INSTRUCTIONS TO FOLLOW: Return each line of the records holding the string "computer".

[Items from a dataset]
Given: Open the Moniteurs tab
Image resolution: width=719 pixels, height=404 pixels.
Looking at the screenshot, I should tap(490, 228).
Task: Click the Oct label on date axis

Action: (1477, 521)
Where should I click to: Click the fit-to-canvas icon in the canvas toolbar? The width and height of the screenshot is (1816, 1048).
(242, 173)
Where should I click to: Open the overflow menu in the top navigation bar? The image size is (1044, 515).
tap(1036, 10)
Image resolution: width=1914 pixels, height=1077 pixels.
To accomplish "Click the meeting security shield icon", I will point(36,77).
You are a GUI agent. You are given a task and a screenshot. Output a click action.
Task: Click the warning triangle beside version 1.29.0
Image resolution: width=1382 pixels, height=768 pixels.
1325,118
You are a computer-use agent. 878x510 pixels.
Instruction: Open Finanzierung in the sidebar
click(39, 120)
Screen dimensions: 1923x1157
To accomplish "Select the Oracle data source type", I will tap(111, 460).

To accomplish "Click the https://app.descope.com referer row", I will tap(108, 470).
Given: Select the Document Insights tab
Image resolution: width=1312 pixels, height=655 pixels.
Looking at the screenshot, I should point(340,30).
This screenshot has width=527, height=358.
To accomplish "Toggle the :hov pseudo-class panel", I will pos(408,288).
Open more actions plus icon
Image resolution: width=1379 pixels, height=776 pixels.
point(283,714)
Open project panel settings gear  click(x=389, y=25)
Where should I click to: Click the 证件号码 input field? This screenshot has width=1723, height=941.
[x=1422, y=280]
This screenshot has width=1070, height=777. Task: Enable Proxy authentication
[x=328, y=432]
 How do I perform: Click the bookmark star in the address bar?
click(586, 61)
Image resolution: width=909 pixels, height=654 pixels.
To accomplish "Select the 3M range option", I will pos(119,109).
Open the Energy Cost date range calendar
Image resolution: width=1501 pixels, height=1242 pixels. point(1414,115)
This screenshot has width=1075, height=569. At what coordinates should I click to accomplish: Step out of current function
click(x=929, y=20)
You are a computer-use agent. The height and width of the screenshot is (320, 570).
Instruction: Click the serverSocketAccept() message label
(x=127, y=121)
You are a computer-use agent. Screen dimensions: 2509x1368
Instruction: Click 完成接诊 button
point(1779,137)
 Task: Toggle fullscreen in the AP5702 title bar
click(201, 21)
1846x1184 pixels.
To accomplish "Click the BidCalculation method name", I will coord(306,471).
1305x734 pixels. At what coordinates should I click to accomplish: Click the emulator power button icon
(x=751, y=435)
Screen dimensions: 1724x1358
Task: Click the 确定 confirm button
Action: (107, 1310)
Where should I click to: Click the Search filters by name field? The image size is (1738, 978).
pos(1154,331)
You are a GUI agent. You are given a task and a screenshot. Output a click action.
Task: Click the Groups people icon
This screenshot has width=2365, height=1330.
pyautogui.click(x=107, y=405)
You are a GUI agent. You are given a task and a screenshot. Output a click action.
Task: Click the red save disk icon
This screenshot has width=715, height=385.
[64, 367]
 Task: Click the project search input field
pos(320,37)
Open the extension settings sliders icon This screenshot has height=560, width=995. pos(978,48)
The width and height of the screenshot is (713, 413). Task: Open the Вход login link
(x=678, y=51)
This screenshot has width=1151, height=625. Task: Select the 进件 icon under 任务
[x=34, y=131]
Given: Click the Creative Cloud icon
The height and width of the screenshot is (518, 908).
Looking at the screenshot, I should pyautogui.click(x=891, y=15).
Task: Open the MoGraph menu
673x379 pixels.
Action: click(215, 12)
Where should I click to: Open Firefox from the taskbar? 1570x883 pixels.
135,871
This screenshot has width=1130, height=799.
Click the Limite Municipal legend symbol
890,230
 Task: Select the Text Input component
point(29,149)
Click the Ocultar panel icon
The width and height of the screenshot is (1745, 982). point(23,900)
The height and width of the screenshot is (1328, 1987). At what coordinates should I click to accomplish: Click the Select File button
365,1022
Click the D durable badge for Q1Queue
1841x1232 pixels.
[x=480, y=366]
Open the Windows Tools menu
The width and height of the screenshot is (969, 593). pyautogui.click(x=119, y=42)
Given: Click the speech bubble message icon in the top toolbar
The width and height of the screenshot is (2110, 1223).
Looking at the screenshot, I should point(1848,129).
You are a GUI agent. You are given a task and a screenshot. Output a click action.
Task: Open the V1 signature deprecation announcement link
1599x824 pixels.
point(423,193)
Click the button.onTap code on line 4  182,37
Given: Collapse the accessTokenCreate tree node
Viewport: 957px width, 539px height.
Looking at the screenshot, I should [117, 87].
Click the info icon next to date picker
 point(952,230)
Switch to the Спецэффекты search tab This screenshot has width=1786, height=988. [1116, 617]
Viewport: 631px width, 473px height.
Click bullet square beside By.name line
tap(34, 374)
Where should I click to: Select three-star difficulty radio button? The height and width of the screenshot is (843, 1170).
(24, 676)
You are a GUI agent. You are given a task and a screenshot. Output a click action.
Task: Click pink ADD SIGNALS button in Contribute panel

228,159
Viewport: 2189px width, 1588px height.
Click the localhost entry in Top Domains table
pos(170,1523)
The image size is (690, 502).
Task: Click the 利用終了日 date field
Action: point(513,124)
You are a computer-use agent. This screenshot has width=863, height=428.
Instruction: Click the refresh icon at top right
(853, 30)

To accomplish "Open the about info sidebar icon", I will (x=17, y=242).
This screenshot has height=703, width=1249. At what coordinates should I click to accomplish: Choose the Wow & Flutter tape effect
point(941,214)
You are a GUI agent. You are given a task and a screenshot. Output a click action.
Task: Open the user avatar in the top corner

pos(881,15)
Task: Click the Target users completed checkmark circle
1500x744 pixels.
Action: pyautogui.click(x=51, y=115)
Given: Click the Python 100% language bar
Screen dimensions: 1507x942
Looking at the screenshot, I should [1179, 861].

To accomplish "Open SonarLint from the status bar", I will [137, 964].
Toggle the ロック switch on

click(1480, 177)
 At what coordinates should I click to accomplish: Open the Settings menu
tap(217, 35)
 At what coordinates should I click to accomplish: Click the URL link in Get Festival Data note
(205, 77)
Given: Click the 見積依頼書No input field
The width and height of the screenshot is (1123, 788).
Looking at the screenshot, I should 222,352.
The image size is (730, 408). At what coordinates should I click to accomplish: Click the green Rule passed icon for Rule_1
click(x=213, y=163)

SOLUTION FOR THIS TASK:
You are a computer-use agent. 878x510 pixels.
You are a computer-use agent. The height and width of the screenshot is (320, 570).
You are a computer-use agent. Screen dimensions: 2509x1368
You are a computer-use agent. This screenshot has width=863, height=428.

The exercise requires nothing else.